WORK TASK -
Using the material below, return exactly the lines between the one holding "Task: Click the Zeitspalten" and the one holding "This screenshot has width=622, height=884.", inclusive, and no others.

INPUT DATA -
⟨

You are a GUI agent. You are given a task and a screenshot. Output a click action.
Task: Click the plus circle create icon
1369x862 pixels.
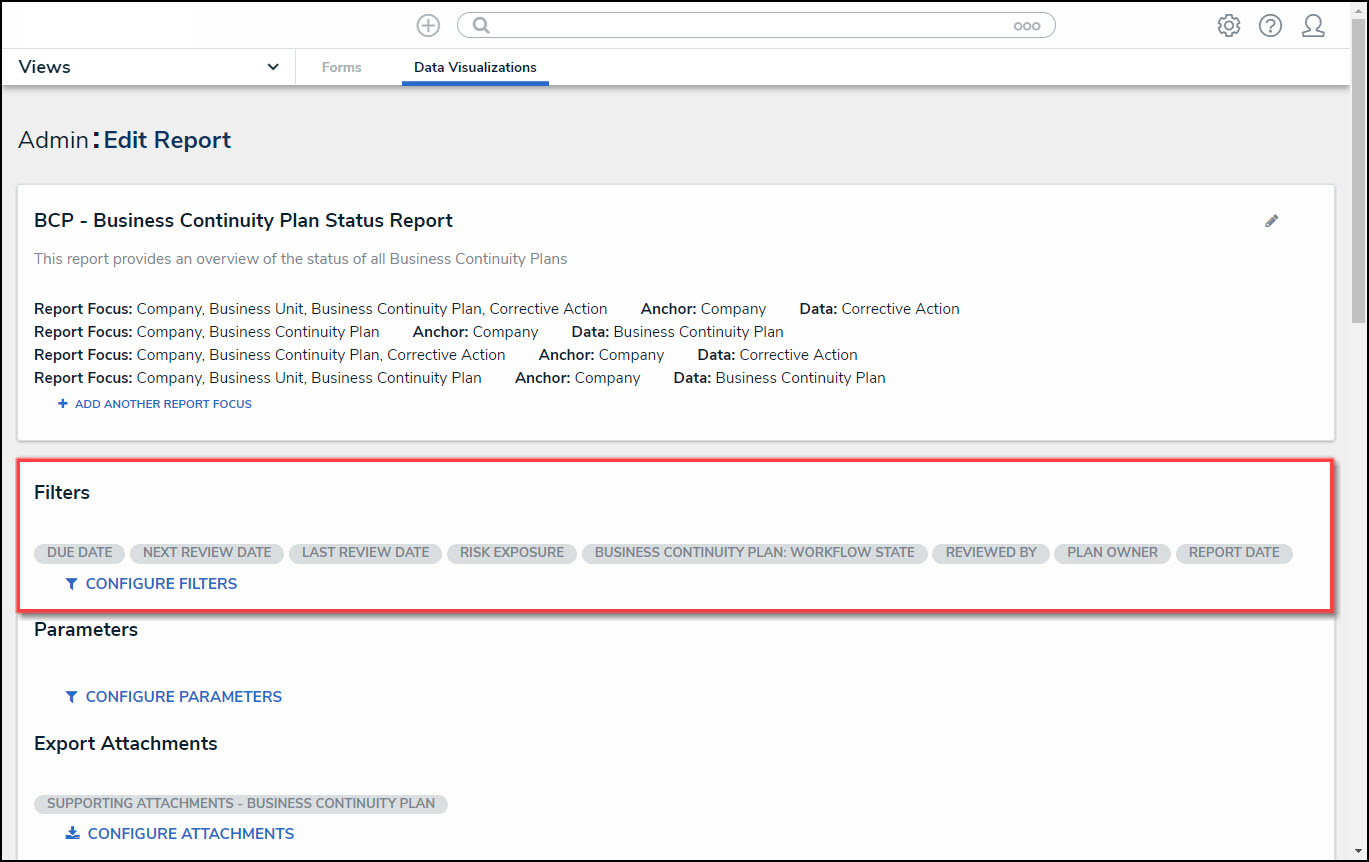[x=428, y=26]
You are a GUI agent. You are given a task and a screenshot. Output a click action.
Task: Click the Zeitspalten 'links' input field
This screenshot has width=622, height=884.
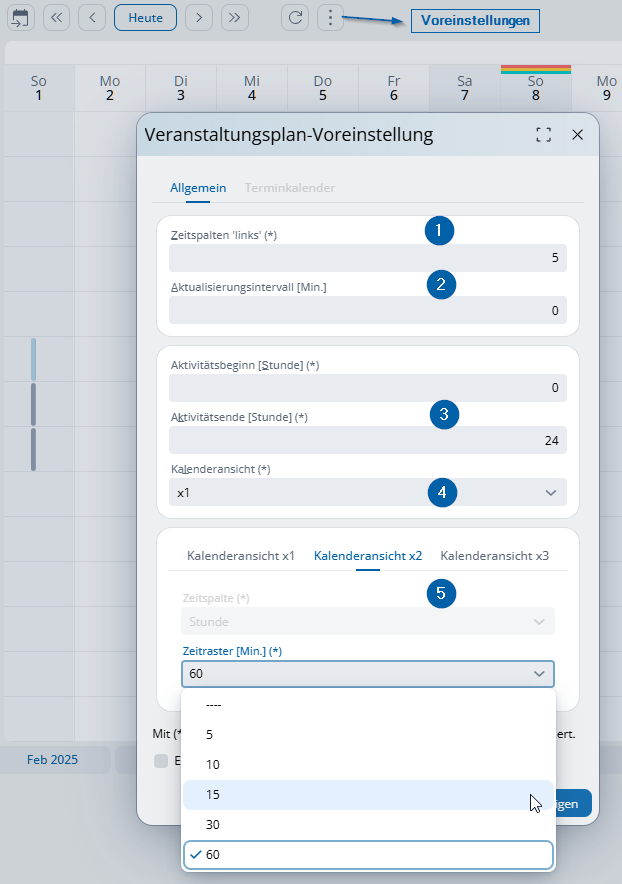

⟩
⟨

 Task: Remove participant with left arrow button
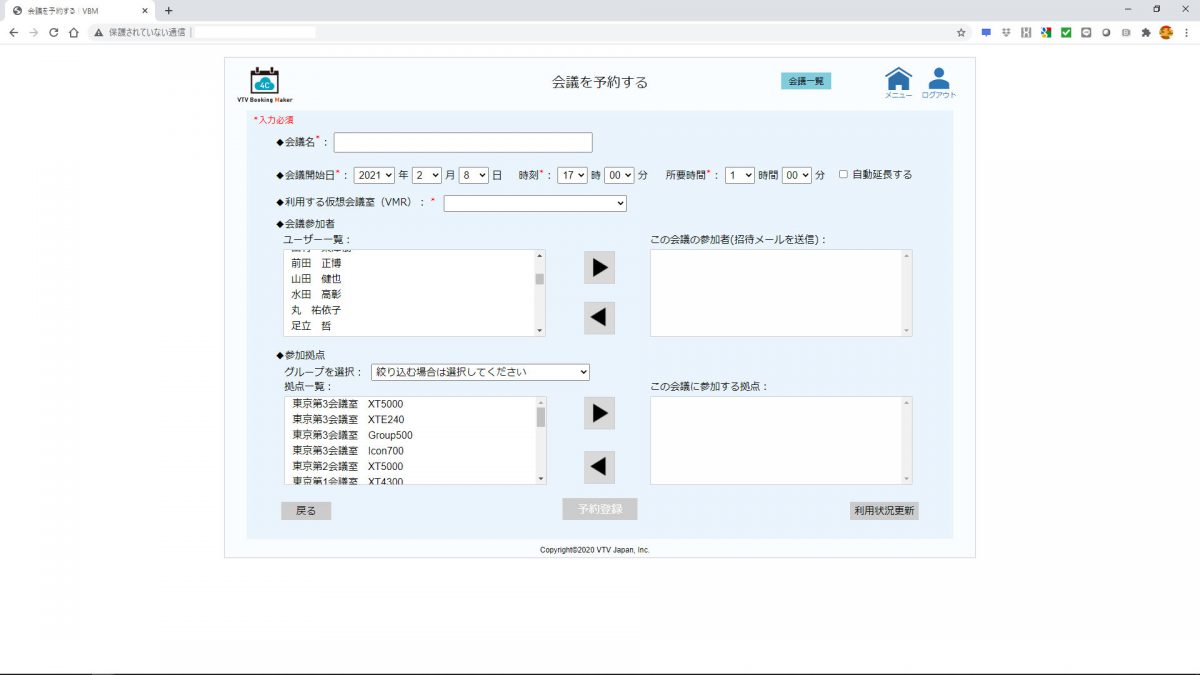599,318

⟩

YOUR RESPONSE -
Task: Click the Zeitspalten 'links' input field
This screenshot has width=622, height=884.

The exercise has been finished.